Convert the rows into a JSON list of strings, one string per line, leaving out blank lines. Start with the line containing "Screen dimensions: 1031x267" and continue through the last line of the rows.

==== Record excerpts

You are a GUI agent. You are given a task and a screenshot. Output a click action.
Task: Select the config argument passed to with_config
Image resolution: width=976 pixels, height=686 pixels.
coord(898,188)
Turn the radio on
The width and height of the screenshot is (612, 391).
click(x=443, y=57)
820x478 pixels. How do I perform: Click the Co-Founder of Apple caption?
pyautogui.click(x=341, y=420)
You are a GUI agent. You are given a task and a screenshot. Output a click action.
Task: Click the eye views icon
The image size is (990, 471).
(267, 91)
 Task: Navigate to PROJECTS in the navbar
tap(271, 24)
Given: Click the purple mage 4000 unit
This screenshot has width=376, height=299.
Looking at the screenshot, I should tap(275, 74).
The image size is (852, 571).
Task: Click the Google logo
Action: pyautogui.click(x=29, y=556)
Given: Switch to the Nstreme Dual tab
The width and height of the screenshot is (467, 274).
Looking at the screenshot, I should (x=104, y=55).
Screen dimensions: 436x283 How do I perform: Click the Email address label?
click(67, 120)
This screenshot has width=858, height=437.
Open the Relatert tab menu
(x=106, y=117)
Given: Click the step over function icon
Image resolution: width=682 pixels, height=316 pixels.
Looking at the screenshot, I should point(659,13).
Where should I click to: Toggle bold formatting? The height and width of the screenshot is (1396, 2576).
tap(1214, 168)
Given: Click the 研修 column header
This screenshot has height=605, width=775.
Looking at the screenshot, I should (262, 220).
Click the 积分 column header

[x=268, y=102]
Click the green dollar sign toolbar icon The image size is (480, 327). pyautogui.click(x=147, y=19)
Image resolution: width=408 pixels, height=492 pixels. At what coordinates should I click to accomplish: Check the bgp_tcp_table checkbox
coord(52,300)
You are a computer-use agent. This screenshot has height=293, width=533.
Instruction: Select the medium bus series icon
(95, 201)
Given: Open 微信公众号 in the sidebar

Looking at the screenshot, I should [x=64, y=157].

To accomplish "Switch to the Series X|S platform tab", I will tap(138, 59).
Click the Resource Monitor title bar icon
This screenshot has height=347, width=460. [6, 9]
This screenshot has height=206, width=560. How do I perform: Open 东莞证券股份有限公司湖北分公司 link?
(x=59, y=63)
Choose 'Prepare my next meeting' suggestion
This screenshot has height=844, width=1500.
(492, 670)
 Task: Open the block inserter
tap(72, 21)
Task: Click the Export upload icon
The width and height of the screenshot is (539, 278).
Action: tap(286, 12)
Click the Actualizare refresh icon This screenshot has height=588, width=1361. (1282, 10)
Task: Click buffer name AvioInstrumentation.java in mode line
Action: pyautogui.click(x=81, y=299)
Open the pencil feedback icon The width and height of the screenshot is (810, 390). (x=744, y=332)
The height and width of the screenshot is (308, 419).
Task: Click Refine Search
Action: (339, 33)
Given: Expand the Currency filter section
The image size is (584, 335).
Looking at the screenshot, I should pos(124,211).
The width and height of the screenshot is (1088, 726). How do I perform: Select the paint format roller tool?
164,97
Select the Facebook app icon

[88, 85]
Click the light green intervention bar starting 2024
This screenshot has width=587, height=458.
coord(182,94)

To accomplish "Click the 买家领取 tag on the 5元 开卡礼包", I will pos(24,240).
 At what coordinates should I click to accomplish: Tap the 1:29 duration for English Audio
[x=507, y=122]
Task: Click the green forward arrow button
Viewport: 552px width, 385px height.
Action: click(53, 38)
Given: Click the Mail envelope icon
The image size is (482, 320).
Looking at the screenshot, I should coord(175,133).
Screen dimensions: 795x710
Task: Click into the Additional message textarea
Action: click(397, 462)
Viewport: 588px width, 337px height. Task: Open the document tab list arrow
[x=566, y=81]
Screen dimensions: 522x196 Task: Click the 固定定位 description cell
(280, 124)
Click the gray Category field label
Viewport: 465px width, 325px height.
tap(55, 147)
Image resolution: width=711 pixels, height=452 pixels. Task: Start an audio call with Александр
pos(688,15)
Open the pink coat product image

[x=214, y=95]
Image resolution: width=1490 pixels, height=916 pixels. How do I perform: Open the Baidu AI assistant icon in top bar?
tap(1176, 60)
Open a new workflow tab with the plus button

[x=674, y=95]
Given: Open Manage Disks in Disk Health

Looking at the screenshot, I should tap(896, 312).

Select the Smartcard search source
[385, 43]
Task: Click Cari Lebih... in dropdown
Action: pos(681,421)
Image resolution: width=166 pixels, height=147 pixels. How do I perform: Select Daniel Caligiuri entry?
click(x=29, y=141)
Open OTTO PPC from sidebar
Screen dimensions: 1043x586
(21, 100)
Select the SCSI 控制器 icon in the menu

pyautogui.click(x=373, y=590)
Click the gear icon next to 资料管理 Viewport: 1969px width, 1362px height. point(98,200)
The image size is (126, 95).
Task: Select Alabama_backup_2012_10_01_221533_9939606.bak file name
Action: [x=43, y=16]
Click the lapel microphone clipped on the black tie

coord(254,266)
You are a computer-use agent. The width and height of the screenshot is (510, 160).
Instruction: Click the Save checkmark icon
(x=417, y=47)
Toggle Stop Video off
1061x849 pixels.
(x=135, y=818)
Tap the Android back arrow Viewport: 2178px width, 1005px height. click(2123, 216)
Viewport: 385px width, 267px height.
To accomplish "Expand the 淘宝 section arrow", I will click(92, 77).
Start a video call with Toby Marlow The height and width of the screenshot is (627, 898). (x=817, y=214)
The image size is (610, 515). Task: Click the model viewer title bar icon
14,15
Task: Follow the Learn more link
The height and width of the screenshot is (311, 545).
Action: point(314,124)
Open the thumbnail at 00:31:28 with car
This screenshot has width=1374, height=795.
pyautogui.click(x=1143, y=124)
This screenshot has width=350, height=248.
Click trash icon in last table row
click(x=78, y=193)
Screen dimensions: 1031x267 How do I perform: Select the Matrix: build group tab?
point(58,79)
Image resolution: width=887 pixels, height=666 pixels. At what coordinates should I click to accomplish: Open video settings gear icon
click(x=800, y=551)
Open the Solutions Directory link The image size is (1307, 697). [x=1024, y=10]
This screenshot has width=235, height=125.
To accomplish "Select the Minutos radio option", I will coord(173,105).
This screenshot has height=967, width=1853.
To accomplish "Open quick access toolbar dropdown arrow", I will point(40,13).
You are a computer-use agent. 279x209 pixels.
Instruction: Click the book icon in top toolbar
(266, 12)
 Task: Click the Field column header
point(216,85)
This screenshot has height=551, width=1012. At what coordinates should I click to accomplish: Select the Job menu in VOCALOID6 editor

========

### Task response
[
  "Screen dimensions: 1031x267 How do I perform: Select the Matrix: build group tab?",
  "point(58,79)",
  "Image resolution: width=887 pixels, height=666 pixels. At what coordinates should I click to accomplish: Open video settings gear icon",
  "click(x=800, y=551)",
  "Open the Solutions Directory link The image size is (1307, 697). [x=1024, y=10]",
  "This screenshot has width=235, height=125.",
  "To accomplish \"Select the Minutos radio option\", I will coord(173,105).",
  "This screenshot has height=967, width=1853.",
  "To accomplish \"Open quick access toolbar dropdown arrow\", I will point(40,13).",
  "You are a computer-use agent. 279x209 pixels.",
  "Instruction: Click the book icon in top toolbar",
  "(266, 12)",
  " Task: Click the Field column header",
  "point(216,85)",
  "This screenshot has height=551, width=1012. At what coordinates should I click to accomplish: Select the Job menu in VOCALOID6 editor"
]